• ABOUT THIS TASK
Using the data that follows, report how many lines include "item"; output no other text.

Pixel coordinate grounding data
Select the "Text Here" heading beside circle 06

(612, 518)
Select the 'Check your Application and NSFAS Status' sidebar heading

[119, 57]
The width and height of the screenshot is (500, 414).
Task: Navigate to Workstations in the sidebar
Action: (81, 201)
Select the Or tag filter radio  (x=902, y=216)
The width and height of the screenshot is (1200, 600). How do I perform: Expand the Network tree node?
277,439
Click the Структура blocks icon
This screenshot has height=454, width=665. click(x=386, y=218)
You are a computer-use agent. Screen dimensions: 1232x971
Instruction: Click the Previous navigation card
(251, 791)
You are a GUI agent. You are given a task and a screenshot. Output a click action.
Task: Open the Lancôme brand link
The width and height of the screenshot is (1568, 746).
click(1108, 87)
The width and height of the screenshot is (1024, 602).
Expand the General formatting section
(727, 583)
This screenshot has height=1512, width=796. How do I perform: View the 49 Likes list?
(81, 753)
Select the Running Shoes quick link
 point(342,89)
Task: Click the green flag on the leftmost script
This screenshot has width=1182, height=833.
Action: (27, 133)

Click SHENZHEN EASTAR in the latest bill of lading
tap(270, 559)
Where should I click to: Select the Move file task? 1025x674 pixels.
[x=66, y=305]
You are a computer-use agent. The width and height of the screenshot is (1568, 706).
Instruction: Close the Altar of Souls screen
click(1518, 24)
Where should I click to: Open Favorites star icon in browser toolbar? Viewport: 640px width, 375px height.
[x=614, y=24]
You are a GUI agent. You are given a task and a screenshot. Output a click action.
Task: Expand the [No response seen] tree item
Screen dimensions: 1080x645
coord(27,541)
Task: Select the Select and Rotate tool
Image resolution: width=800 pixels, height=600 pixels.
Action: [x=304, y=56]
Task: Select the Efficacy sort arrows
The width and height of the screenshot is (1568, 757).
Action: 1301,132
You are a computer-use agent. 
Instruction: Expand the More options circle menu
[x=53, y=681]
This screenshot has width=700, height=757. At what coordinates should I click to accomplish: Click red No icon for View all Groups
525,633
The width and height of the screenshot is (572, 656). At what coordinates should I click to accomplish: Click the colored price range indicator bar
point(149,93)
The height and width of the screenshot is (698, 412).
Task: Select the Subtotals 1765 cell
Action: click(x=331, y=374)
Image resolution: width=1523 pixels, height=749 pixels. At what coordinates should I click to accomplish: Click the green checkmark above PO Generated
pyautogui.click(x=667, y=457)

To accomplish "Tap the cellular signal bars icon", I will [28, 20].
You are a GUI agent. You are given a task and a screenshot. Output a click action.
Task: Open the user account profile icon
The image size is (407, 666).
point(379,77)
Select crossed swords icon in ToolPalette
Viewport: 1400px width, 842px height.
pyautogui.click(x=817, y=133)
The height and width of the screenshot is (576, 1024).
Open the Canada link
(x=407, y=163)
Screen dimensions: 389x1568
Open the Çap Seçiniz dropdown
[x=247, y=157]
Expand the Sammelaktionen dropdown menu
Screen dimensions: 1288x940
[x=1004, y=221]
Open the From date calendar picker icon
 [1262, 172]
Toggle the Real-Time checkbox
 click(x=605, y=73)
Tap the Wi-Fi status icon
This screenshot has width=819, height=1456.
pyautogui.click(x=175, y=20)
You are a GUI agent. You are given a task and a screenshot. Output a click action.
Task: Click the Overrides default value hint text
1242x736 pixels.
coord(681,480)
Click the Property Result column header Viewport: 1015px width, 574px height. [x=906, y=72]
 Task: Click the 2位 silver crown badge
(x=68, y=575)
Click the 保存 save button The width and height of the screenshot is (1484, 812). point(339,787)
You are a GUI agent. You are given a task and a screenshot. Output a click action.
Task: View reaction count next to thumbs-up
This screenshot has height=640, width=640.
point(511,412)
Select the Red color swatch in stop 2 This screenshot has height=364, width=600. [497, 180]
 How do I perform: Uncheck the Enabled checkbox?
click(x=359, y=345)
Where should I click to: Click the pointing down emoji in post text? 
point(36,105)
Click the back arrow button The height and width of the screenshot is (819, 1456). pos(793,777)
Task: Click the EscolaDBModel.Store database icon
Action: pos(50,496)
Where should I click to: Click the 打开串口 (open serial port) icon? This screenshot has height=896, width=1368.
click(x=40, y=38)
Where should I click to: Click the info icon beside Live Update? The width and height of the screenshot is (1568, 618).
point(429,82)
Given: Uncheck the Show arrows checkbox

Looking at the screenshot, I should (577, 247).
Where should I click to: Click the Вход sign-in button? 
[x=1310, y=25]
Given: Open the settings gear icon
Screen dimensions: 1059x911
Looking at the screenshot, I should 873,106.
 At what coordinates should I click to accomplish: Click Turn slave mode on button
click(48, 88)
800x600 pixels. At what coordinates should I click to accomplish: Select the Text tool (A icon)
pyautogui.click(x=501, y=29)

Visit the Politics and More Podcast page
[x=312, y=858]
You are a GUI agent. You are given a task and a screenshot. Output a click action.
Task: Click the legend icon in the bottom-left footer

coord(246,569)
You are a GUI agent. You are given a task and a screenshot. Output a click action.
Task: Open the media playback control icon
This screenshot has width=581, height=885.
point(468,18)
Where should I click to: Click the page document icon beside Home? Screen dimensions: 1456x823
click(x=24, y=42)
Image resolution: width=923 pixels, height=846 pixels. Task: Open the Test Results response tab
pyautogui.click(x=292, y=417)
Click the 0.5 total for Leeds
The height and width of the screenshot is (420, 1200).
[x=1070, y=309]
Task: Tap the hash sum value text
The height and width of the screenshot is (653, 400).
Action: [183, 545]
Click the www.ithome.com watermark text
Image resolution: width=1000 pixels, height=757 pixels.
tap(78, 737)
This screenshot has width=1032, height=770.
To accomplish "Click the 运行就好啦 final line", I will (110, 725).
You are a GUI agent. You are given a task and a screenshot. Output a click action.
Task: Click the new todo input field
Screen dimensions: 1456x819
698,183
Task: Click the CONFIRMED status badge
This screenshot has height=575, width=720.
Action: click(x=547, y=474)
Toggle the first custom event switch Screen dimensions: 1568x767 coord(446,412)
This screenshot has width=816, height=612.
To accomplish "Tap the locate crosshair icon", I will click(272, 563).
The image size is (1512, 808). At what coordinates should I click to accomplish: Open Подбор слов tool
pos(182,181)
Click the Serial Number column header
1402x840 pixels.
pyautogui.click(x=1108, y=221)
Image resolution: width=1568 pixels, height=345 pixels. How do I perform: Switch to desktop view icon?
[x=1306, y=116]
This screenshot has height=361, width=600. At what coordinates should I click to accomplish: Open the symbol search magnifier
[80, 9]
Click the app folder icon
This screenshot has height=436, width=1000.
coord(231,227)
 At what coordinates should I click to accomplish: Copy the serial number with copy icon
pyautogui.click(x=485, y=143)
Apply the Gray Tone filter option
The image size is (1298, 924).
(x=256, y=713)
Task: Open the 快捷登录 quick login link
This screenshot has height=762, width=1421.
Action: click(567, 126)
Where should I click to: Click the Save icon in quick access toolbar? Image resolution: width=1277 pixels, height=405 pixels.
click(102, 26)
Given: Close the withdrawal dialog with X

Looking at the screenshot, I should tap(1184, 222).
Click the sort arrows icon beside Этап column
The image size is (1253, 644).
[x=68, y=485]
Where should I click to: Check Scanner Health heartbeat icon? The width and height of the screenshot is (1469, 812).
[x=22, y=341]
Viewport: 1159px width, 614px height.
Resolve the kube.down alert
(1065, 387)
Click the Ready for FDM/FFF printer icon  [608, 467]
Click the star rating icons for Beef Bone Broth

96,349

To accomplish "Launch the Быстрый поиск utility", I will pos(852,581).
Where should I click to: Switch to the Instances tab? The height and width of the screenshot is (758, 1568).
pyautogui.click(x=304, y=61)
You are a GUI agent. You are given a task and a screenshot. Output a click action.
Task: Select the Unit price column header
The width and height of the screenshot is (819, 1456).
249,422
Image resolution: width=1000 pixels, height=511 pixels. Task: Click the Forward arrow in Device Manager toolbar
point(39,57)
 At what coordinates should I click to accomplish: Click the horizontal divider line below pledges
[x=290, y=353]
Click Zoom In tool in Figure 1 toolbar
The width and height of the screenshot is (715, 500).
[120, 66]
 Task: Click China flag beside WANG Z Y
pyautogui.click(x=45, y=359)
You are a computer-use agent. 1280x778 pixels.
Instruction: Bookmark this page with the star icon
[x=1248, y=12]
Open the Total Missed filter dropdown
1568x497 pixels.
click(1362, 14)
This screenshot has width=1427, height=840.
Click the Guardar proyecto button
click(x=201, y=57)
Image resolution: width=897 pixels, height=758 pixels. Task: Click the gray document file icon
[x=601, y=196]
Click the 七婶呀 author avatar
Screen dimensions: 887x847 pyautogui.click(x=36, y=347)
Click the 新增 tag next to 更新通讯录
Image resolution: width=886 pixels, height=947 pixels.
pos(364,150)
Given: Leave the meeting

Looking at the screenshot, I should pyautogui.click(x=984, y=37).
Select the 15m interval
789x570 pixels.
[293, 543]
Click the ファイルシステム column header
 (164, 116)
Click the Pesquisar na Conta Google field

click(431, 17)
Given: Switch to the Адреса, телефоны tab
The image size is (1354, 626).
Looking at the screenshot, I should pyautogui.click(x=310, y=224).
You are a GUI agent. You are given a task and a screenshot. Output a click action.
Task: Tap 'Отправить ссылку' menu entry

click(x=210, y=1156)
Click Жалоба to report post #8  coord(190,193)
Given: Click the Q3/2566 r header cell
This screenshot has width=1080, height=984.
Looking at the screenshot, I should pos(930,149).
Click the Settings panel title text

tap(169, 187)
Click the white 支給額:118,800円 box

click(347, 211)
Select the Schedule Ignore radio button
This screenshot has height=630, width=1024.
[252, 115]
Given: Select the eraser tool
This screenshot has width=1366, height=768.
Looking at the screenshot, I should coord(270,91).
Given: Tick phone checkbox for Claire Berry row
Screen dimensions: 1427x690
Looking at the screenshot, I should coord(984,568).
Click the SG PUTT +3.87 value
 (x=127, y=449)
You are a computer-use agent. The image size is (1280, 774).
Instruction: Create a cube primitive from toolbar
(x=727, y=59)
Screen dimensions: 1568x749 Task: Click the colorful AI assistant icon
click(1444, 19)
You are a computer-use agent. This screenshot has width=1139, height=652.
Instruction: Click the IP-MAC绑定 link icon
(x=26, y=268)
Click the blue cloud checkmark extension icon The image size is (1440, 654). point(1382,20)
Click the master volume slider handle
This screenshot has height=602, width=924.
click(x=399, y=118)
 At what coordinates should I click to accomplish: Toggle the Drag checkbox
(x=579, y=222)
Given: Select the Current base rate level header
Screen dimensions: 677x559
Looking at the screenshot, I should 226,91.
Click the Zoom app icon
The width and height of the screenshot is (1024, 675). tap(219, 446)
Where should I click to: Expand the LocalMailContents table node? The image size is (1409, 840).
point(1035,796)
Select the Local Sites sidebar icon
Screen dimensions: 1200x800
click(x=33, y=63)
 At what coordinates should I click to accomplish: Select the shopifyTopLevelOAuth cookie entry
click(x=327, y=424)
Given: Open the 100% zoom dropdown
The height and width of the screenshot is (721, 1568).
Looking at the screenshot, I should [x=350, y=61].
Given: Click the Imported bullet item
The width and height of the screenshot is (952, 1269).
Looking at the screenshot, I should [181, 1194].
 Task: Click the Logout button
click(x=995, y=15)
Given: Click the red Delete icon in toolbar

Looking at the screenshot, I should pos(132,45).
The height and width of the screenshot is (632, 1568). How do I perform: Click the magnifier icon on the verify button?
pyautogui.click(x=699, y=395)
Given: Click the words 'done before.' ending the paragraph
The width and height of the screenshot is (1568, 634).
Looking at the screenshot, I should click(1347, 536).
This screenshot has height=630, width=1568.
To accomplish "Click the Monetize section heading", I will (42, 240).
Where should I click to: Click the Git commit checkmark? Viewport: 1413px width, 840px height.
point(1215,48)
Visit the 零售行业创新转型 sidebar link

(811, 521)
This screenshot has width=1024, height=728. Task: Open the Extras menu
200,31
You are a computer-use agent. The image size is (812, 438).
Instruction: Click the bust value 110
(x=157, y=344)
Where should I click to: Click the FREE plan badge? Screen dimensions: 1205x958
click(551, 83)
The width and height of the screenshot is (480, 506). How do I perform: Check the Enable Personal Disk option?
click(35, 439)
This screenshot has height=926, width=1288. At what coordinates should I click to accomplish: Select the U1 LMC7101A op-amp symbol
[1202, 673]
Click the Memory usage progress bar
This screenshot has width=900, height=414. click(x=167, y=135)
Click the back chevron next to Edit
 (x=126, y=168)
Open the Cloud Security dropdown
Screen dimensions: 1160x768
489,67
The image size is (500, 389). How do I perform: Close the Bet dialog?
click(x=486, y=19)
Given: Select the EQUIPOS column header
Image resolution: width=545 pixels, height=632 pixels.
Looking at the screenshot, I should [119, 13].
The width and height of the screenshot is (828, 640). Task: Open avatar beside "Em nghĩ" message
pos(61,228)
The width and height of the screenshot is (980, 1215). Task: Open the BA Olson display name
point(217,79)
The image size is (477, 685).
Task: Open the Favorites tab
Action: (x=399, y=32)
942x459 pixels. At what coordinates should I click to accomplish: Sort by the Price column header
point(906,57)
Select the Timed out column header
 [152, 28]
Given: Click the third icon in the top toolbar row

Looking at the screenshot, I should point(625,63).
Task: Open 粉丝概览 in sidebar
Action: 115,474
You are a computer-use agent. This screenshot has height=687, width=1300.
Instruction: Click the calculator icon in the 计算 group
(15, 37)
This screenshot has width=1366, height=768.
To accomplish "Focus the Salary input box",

• YOUR RESPONSE
2